▶ Text under study
How to accept, how to understand this?
Let’s drink the bitter cup of the memory, swalloying it with Angkor Beer, while listening absent-mindely to a Coldplay song. We stare out in front of a city that we cannot understand, without identifying its boundaries of sense, wondering if it is kneeling to capitalism or hiding its true nature in narrow streets, drowing it in open sewers, forgetting it in fashionable clothes and mixed fruit shakes.
We are leaving tomorrow, heading to Siem Reap, to admire the enigmatic smiles of Angkor temples.





giovedì 27 settembre 2012

Remebering Saigon



5.25 am
The sun rises on the coast of Vietnam, while my taxi run to the airport of Danang.

What am I looking for in Ho Chi Minh City?
Maybe just memories.
Colonial memories hidden in few ancient buildings, in the Christian churches, along the wide tree-lined avenues. Remembrance of a past that burns in shreds, concealed in awkward memories of a war, covered up by the traffic and the rows of motorbikes.
And then the silence: a guilty, empathetic, resigned, still silence in the eyes of visitors of the War Museum. Torture, dioxin, napalm, malformations.
Forgotten words of declaration of principles.
They are disappearing, running far away, falling empty in the centuries, reflected in the horrors of today’s wars, so similar to pictures of forty years ago.
The wounds remain, without words.
We will learn one day.





Meanwhile, we try to be reassured by the other face of this land, by the green fields of the Mekong Delta, by its light blue sky. Floating markets, tropical gardens and water hyacinths, rice fields, boats, bananas and children, suspended wooden bridges: a motorbike darting through lotus fields, fighting cocks and ducks shepherds.

▶ Task item
According to the travel blog excerpt, which city are the travelers heading to the next day? The material after this text comes from an unrelated source.

▶ Dataset excerpt
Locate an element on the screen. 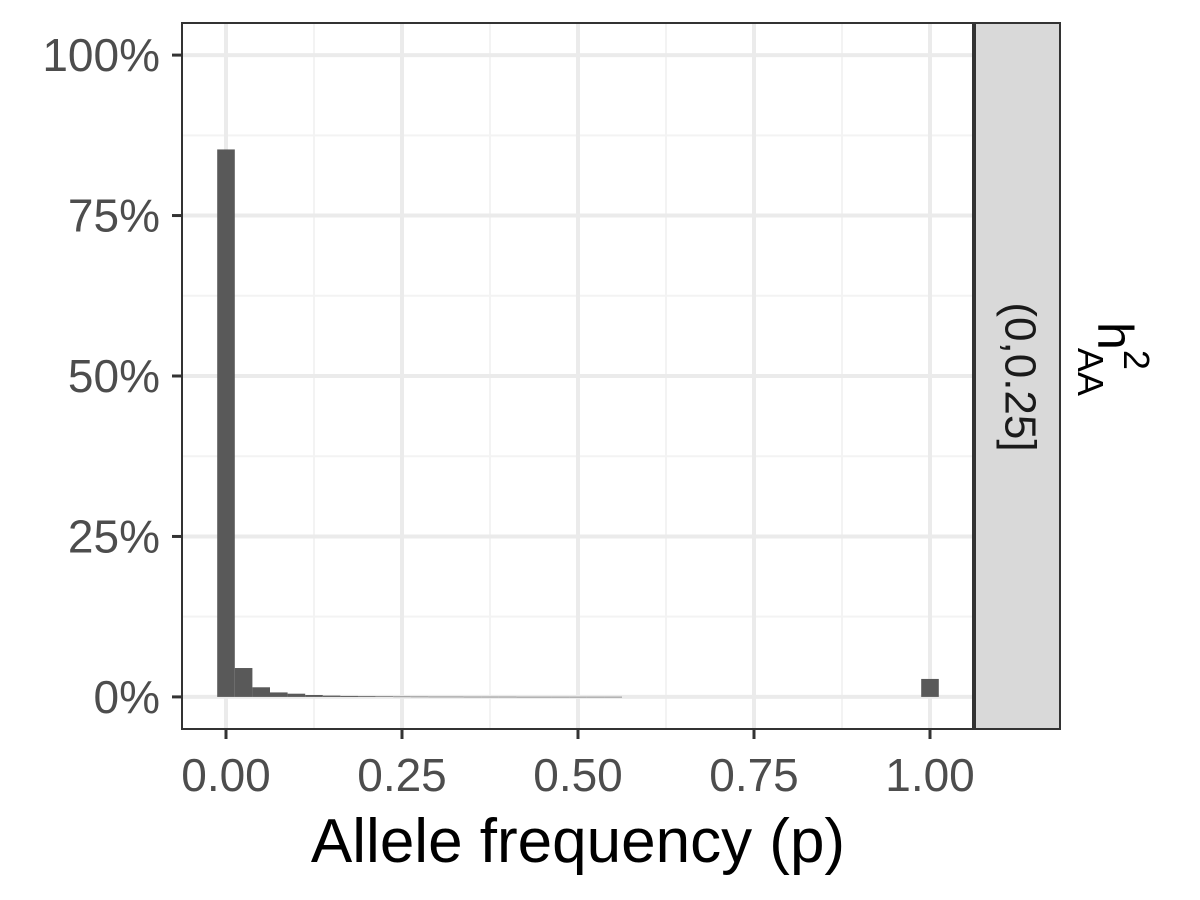  y-tick-label: 25% is located at coordinates (114, 536).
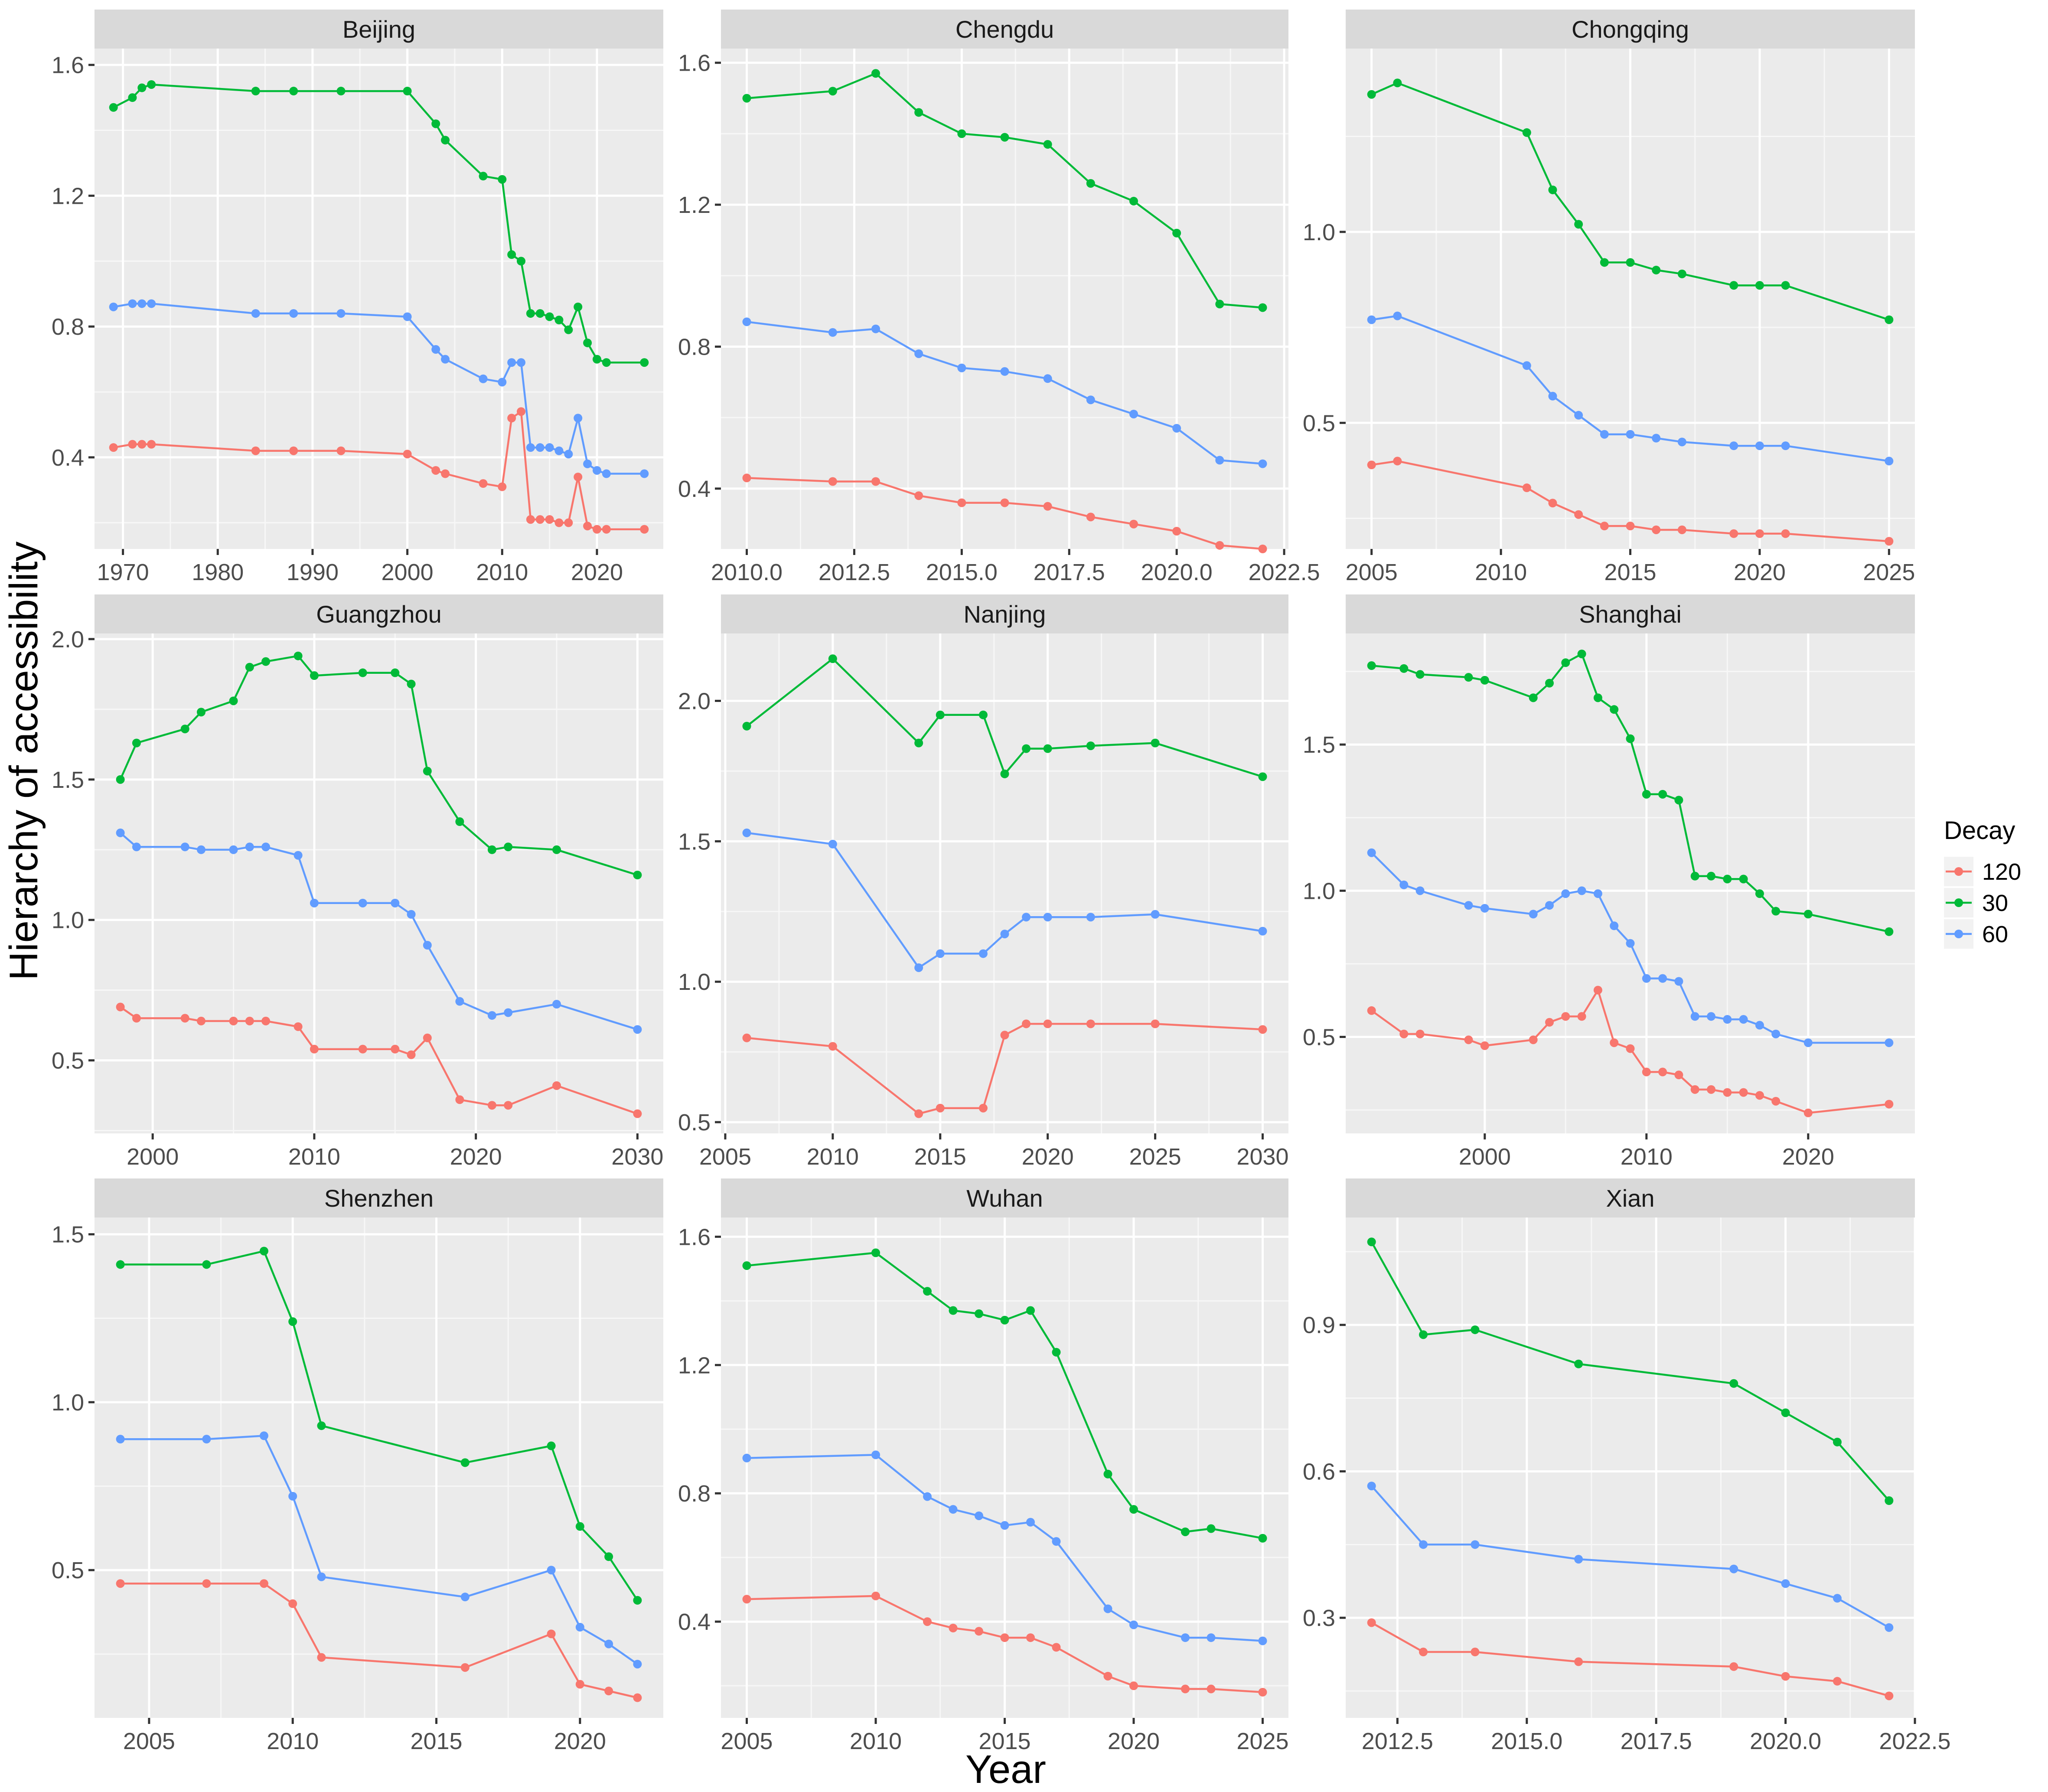 This screenshot has height=1792, width=2048. What do you see at coordinates (1995, 903) in the screenshot?
I see `legend-label: 30` at bounding box center [1995, 903].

▶ Response to this task
Siem Reap